A proposta de reforma administrativa do Estado foi entregue na tarde desta segunda-feira pelo governador Carlos Moisés da Silva (PSL) ao presidente da Assembleia Legislativa de Santa Catarina (PSD), o deputado Julio Garcia. Moisés pediu que o projeto tenha tramitação em regime de urgência. Os parlamentares terão até a segunda semana de maio para analisar a reforma nas comissões e votá-la em plenário.

O texto prevê a extinção de duas secretarias de Estado, seis secretarias executivas, duas autarquias, uma sociedade de economia mista e cinco conselhos, além das 20 Agências de Desenvolvimento Regional (ADRs).

As mudanças, conforme anunciado pelo governo, vão colocar fim a 2.054 cargos em comissão e funções de confiança. A estimativa é de que a economia gerada seja de até R$ 124,3 milhões por ano.

—É no sentido de consolidar na lei alguns atos que já têm sido praticados. É o caminho da austeridade, da economia, é o que todos demandam — anunciou Moisés.

Pastas consideradas “redundantes” pelo governo terão nova organização com a reforma. A atuação da Secretaria do Planejamento, por exemplo, será incorporada pela Administração e pela Secretaria de Desenvolvimento Social (antiga Sec. de Assistência Social, Trabalho e Habitação). A pasta de Turismo, Esporte e Cultura (SOL) deixa de existir, mas serão mantidas a Santur, a Fundação Catarinense de Cultura (FCC) e a Fundação Catarinense de Esporte (Fesporte).
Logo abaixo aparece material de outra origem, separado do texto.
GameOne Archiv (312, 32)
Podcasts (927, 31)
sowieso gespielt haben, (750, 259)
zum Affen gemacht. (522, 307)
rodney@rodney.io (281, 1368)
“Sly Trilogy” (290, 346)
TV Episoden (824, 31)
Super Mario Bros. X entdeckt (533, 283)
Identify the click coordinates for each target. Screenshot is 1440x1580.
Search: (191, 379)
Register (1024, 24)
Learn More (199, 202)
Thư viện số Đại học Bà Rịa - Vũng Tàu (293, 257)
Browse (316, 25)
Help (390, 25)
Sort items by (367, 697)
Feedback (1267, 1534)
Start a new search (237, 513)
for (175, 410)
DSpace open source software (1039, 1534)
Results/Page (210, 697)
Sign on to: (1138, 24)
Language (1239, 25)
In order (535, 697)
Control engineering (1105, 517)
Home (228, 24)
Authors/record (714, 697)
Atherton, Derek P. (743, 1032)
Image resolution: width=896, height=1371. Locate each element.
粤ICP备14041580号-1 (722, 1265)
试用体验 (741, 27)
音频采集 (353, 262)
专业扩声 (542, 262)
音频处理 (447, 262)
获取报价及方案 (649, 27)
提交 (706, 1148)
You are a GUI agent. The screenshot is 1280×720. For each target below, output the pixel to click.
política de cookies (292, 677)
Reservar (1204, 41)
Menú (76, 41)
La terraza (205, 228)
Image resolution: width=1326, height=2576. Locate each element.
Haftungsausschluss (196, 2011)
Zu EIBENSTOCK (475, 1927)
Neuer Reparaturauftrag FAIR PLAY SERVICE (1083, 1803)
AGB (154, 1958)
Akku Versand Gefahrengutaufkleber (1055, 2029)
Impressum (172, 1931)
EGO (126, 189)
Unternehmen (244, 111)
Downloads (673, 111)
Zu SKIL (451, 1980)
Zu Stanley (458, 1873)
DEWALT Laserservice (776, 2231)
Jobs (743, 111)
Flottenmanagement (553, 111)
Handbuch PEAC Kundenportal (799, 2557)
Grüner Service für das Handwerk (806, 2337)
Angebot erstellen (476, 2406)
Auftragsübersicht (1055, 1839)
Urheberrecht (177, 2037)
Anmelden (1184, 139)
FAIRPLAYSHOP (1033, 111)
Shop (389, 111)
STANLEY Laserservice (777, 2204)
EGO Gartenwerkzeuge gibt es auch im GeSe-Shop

A Reforma Administrativa também formaliza o novo modelo de gestão da Segurança Pública, agora administrado de forma colegiada. O formato prevê o revezamento anual das chefias de Polícia Militar, Corpo de Bombeiros, Polícia Civil e Instituto Geral de Perícias.

Reforma terá análise criteriosa, diz presidente da Alesc

O presidente da Alesc reforçou que a casa terá papel de independência para analisar a proposta e aprovar somente os pontos que tiverem o aval da maioria no Legislativo. Julio Garcia também destacou que não vê problema na extinção das Agências de Desenvolvimento Regional, embora tenha manifestado que é preciso “cuidado” em relação às estruturas remanescentes da saúde e da educação no interior do Estado.

—O que nós temos que fazer é cumprir o regimento. A reforma vai merecer da Assembleia uma análise criteriosa, com muita responsabilidade, e nós vamos no tempo adequado dar a resposta à sociedade. Aprovando aquilo que estiver de acordo com o que a Assembleia pensa, ouvindo a sociedade, rejeitando o que não estiver de acordo com o nosso entendimento e modificando o que for preciso modificar — defendeu.